CONSIGNE ÉCRITE 1: Recopiez à l'identique une partie des enregistrements : commencez à la ligne qui contient « Where should I click to: Click the staff » et allez jusqu'à la fin des enregistrements, ces deux limites comprises.

EXTRAIT DU TEXTE:
■ ■ ■ ■ ■ ■ ■

Il est un presque 10h ce dimanche 30 Aout 2015 quand j’arrive à la Flégère. Cela fait environ 40h que je cours. Je suis maintenant certain que je vais y arriver, que je vais boucler ce tour du Mont Blanc de quelques 170km et 10 000 mètres de dénivelé positif. Il me reste la dernière descente vers Chamonix pour revenir là où a été donné le départ de cette course extraordinaire qu’est l’UTMB, sur la place du triangle de l’amitié. Je vais réaliser le rêve de boucler ce trail mythique. Je souffre mais il faut que je profite car c’est bientôt fini !
Quand est ce qu’exactement cette aventure a commencé ? Je ne me rappelle plus trop. Sans doute en entendant parler de cette épreuve et en voyant des images de ce défi de fou que jamais alors je n’aurais imaginé tenter. Et puis le temps a un peu passé et je me suis mis à courir, courir toujours plus. Alors me voici ce vendredi 28 aout un peu avant 18h, place du triangle de l’amitié à Chamonix pour tenter de boucler le tour du Mont-Blanc en moins de 46h.
Vendredi 28 août, 17h58
Nous sommes quelques 2500 coureurs amassés sur la place derrière l’arche de départ. Tous les visages sont crispés, concentrés sur cette course qui va durer plusieurs dizaines d’heures, même pour les premiers. Il n’y a pas un nuage dans le ciel, et il fait chaud, même un peu trop. La musique Conquest of Paradise de Vangelis se met à résonner. L’émotion est intense. Des frissons parcourent tout mon corps. Depuis des mois, je ne pense qu’à ce moment. C’est l’aboutissement d’un long entraînement et de quelques sacrifices. Une foule immense nous attend dans les rues de Chamonix, sur les premiers kilomètres de course pour nous donner des premiers encouragements. Il faut aussi se sortir de la tête que plus d’une personne sur trois autour de moi ne reverra pas cette arche à l’arrivée. Mais j’en suis déjà sûr, ça ne sera pas mon cas.

■ ■ ■ ■ ■ ■ ■

LISTE DES DONNÉES:
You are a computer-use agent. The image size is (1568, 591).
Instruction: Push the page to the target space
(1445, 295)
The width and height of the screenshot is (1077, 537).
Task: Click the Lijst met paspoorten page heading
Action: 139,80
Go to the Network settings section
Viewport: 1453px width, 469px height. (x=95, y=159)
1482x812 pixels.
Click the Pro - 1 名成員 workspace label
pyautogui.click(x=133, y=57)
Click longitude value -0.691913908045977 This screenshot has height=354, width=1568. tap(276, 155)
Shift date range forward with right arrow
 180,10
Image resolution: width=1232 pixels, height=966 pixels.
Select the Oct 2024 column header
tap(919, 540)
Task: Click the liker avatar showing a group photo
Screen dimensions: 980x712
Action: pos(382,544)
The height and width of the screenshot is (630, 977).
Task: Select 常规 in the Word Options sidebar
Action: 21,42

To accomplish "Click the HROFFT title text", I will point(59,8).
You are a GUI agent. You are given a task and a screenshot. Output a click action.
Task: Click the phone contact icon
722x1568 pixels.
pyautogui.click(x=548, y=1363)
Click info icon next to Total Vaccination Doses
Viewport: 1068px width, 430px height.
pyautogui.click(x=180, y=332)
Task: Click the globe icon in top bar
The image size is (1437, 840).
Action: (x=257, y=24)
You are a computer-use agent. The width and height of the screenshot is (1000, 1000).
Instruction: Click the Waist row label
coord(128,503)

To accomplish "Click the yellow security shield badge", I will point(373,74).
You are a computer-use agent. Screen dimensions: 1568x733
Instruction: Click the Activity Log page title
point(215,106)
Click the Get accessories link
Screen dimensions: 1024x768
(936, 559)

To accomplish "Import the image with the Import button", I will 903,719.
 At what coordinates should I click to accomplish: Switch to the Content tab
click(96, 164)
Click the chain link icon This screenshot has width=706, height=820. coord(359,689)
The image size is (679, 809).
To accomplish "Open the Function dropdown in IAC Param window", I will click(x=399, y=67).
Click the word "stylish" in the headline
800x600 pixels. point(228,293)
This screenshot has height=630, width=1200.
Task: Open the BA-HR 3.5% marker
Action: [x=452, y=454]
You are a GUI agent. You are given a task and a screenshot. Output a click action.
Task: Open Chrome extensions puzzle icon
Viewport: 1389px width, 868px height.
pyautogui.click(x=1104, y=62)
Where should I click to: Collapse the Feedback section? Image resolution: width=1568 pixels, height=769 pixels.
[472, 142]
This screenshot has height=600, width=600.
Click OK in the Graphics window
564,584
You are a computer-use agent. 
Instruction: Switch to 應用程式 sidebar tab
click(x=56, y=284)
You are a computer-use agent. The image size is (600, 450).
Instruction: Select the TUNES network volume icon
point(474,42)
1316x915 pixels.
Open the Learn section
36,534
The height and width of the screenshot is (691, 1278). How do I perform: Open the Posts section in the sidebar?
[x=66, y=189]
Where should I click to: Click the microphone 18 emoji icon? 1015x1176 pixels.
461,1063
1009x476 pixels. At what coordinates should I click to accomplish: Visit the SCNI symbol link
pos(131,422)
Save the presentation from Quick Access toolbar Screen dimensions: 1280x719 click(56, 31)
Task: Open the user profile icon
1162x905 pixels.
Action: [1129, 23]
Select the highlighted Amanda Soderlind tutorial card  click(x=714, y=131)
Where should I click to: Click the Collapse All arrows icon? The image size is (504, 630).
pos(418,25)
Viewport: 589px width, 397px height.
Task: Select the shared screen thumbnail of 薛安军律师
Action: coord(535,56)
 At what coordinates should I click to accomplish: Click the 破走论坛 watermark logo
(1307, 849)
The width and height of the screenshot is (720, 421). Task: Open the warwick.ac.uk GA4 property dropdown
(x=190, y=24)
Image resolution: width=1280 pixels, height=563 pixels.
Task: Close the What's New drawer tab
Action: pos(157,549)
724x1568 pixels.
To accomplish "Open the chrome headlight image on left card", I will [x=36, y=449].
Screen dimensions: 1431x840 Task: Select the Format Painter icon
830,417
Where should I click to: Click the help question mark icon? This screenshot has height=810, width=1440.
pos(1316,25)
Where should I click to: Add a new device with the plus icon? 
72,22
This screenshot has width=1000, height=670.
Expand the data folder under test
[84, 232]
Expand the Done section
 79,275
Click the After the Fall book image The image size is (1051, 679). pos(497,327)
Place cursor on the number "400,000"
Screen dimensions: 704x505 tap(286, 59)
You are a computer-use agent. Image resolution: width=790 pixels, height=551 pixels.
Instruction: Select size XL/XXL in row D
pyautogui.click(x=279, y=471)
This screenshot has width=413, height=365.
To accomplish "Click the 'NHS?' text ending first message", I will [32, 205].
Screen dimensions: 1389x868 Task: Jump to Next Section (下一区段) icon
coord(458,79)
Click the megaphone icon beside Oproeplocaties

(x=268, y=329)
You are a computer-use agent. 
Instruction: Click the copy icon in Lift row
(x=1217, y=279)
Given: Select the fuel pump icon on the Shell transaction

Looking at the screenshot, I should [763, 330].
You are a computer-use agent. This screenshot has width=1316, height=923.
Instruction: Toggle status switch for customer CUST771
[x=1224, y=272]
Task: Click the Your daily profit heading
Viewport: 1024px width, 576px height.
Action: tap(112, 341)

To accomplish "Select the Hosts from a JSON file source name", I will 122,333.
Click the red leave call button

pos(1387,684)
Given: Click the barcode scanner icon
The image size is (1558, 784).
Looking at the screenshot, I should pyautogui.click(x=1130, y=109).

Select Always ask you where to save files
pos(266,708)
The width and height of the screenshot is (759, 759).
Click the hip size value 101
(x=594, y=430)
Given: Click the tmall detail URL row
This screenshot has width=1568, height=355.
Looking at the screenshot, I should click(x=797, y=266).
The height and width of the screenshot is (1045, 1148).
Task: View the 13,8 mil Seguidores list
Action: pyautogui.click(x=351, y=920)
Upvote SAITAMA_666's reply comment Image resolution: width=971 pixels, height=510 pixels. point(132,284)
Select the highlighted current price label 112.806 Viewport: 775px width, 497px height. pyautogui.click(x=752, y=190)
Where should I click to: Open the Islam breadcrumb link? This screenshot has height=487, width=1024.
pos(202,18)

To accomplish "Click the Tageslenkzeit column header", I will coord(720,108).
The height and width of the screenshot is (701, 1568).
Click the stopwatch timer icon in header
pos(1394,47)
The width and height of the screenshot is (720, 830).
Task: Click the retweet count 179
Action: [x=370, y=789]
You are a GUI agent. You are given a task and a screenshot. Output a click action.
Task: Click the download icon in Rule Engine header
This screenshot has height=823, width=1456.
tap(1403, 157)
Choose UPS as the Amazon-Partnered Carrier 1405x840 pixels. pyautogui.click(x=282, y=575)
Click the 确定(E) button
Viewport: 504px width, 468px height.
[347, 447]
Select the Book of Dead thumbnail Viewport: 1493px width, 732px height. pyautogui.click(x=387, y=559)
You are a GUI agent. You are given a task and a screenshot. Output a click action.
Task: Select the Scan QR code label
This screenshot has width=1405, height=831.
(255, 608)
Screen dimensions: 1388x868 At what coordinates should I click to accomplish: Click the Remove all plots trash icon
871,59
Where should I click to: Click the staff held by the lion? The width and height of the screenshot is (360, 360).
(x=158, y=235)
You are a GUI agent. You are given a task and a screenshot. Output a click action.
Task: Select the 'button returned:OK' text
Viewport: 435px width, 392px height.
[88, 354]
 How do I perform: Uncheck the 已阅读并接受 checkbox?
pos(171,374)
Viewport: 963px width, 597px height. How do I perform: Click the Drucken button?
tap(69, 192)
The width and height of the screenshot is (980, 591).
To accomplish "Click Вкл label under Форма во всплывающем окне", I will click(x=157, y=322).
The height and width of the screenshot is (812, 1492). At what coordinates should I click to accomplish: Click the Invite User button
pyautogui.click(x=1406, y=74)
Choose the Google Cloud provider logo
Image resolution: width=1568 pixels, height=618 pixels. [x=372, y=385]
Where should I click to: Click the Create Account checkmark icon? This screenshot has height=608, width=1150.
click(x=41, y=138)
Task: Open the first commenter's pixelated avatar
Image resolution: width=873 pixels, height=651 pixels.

■ ■ ■ ■ ■ ■ ■

CONSIGNE ÉCRITE 2: Dans l'extrait du texte, pourquoi le narrateur estime-t-il, à son arrivée à la Flégère, qu'il doit profiter du moment malgré la souffrance ?

CORRIGÉ 1:
Where should I click to: Click the staff held by the lion? The width and height of the screenshot is (360, 360).
(x=158, y=235)
You are a GUI agent. You are given a task and a screenshot. Output a click action.
Task: Select the 'button returned:OK' text
Viewport: 435px width, 392px height.
[88, 354]
 How do I perform: Uncheck the 已阅读并接受 checkbox?
pos(171,374)
Viewport: 963px width, 597px height. How do I perform: Click the Drucken button?
tap(69, 192)
The width and height of the screenshot is (980, 591).
To accomplish "Click Вкл label under Форма во всплывающем окне", I will click(x=157, y=322).
The height and width of the screenshot is (812, 1492). At what coordinates should I click to accomplish: Click the Invite User button
pyautogui.click(x=1406, y=74)
Choose the Google Cloud provider logo
Image resolution: width=1568 pixels, height=618 pixels. [x=372, y=385]
Where should I click to: Click the Create Account checkmark icon? This screenshot has height=608, width=1150.
click(x=41, y=138)
Task: Open the first commenter's pixelated avatar
Image resolution: width=873 pixels, height=651 pixels.

CORRIGÉ 2: Parce que la course est bientôt finie. Il ne lui reste plus que la dernière descente vers Chamonix pour revenir au point de départ.